Time Limit: 1000MS		Memory Limit: 10000K
Total Submissions: 19490		Accepted: 5712

Description

Have you done any Philately lately?

You have been hired by the Ruritanian Postal Service (RPS) to design their new postage software. The software allocates stamps to customers based on customer needs and the denominations that are currently in stock.

Ruritania is filled with people who correspond with stamp collectors. As a service to these people, the RPS asks that all stamp allocations have the maximum number of different types of stamps in it. In fact, the RPS has been known to issue several stamps of the same denomination in order to please customers (these count as different types, even though they are the same denomination). The maximum number of different types of stamps issued at any time is twenty-five.

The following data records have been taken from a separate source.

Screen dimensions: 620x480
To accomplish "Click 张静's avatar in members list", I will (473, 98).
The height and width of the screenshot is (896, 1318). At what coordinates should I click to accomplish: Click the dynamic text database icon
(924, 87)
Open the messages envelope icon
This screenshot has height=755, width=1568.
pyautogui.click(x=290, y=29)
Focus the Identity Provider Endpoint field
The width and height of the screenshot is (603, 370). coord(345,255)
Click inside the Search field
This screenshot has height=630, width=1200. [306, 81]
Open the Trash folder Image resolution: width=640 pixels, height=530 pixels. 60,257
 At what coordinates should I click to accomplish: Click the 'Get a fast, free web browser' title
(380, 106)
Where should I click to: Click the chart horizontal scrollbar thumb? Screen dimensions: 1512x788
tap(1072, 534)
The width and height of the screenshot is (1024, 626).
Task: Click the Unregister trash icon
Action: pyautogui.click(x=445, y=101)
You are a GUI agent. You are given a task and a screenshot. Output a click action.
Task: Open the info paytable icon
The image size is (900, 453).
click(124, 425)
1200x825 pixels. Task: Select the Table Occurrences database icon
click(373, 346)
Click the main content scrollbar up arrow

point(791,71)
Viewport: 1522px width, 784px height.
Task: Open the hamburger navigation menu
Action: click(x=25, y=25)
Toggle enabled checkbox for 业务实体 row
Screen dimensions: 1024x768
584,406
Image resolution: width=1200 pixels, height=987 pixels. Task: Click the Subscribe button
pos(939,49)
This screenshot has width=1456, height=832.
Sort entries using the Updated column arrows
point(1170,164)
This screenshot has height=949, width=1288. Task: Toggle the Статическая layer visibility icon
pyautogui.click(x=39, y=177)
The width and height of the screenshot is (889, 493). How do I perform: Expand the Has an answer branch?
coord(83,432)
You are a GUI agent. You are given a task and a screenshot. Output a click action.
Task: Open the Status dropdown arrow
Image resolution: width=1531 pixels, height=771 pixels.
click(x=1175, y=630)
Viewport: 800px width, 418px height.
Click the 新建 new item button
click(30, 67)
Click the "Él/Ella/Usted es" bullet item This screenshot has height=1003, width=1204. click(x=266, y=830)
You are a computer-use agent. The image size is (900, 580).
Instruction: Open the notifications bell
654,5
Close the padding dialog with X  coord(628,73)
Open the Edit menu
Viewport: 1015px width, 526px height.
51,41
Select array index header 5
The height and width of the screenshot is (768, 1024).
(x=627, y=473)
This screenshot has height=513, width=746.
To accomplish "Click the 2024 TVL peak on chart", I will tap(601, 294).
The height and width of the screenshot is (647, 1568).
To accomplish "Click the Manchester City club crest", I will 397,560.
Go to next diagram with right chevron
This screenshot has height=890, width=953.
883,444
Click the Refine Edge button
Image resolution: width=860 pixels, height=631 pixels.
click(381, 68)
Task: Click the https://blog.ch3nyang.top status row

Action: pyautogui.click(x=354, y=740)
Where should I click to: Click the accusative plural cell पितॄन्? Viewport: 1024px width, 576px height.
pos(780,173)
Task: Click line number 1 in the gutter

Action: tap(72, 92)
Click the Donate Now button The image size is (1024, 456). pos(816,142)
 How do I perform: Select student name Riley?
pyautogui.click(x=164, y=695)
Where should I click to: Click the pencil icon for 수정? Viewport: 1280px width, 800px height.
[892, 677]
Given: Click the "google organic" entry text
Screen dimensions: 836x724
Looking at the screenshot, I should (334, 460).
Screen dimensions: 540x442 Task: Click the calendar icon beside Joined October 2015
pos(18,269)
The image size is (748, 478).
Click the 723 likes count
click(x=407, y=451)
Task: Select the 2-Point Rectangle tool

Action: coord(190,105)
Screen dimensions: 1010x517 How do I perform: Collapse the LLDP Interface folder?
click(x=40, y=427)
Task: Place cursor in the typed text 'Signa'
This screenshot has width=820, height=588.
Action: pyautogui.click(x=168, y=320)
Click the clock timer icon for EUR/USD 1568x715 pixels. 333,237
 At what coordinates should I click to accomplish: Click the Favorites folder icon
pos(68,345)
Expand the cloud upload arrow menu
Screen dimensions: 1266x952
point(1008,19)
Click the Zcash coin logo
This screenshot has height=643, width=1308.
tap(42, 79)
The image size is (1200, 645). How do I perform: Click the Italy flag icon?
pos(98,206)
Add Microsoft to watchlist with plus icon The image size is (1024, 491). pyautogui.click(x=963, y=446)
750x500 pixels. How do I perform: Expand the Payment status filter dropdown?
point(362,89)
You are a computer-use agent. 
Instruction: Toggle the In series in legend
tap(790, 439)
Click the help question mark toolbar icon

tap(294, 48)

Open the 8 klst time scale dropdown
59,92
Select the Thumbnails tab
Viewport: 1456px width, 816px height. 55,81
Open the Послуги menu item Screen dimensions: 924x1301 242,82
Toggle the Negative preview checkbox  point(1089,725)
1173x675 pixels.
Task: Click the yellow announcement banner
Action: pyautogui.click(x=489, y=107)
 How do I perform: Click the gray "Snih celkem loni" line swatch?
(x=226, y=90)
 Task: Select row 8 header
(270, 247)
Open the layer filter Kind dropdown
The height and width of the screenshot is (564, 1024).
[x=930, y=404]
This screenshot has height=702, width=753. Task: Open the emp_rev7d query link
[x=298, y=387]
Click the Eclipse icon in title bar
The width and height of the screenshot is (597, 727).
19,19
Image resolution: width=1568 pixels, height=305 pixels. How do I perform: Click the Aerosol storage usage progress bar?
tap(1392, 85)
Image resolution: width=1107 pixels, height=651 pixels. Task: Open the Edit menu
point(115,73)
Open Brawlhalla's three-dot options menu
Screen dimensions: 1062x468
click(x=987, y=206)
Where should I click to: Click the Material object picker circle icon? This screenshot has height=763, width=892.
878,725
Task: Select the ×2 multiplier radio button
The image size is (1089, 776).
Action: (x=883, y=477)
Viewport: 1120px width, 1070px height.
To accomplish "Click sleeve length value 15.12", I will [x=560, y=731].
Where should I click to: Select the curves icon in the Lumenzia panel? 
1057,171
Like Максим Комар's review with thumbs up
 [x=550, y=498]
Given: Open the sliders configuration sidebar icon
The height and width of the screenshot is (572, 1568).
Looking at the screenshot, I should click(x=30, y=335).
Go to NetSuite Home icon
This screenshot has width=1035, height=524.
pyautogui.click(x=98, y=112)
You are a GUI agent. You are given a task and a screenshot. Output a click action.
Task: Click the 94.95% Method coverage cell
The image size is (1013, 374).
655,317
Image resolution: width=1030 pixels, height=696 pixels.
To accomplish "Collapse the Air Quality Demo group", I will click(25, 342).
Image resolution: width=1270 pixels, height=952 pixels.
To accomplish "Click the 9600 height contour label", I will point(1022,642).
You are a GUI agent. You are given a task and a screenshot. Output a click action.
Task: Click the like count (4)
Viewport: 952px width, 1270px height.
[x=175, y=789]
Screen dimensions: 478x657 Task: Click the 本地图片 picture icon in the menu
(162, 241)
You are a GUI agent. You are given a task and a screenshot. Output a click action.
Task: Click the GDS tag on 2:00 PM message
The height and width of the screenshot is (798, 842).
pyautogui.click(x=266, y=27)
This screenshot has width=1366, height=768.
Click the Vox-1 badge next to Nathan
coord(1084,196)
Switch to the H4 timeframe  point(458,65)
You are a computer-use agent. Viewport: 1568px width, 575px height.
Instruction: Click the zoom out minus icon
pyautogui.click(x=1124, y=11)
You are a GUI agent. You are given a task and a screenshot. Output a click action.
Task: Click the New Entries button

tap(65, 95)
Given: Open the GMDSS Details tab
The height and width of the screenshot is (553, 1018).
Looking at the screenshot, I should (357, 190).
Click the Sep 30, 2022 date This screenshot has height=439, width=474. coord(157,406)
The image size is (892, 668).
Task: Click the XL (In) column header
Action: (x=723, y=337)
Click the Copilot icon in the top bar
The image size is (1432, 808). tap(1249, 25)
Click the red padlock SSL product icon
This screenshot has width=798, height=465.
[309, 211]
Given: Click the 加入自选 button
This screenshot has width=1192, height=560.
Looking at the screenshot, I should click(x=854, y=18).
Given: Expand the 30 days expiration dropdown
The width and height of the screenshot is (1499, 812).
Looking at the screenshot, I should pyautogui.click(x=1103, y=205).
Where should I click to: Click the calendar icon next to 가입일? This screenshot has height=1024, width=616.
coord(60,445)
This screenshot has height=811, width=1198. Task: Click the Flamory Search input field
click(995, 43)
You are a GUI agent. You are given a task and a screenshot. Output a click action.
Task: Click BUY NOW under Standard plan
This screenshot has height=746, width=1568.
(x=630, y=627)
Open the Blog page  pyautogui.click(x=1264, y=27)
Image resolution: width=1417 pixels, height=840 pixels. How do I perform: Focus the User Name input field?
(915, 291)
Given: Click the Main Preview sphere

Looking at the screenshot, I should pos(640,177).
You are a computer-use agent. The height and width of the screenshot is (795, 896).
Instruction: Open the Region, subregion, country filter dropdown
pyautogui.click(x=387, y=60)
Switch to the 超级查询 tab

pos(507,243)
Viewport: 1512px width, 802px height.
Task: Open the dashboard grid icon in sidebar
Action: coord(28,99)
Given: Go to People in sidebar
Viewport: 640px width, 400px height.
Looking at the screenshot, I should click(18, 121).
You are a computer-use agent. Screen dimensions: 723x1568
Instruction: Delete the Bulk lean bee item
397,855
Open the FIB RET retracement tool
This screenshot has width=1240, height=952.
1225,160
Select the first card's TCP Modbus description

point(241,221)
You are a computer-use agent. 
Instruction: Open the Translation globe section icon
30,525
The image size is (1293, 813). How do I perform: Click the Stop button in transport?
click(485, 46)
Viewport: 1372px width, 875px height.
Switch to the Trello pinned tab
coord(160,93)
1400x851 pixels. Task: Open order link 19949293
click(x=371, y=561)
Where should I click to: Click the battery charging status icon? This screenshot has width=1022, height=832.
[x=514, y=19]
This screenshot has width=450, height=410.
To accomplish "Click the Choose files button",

To save money, the RPS would like to issue as few duplicate stamps as possible (given the constraint that they want to issue as many different types). Further, the RPS won't sell more than four stamps at a time.

Input

The input for your program will be pairs of positive integer sequences, consisting of two lines, alternating until end-of-file. The first sequence are the available values of stamps, while the second sequence is a series of customer requests. For example:

1 2 3 0 ; three different stamp types
7 4 0 ; two customers
1 1 0 ; a new set of stamps (two of the same type)
6 2 3 0 ; three customers

Note: the comments in this example are *not* part of the data file; data files contain only integers.

Output

For each customer, you should print the "best" combination that is exactly equal to the customer's needs, with a maximum of four stamps. If no such combination exists, print "none".
The "best" combination is defined as the maximum number of different stamp types. In case of a tie, the combination with the fewest total stamps is best. If still tied, the set with the highest single-value stamp is best. If there is still a tie, print "tie".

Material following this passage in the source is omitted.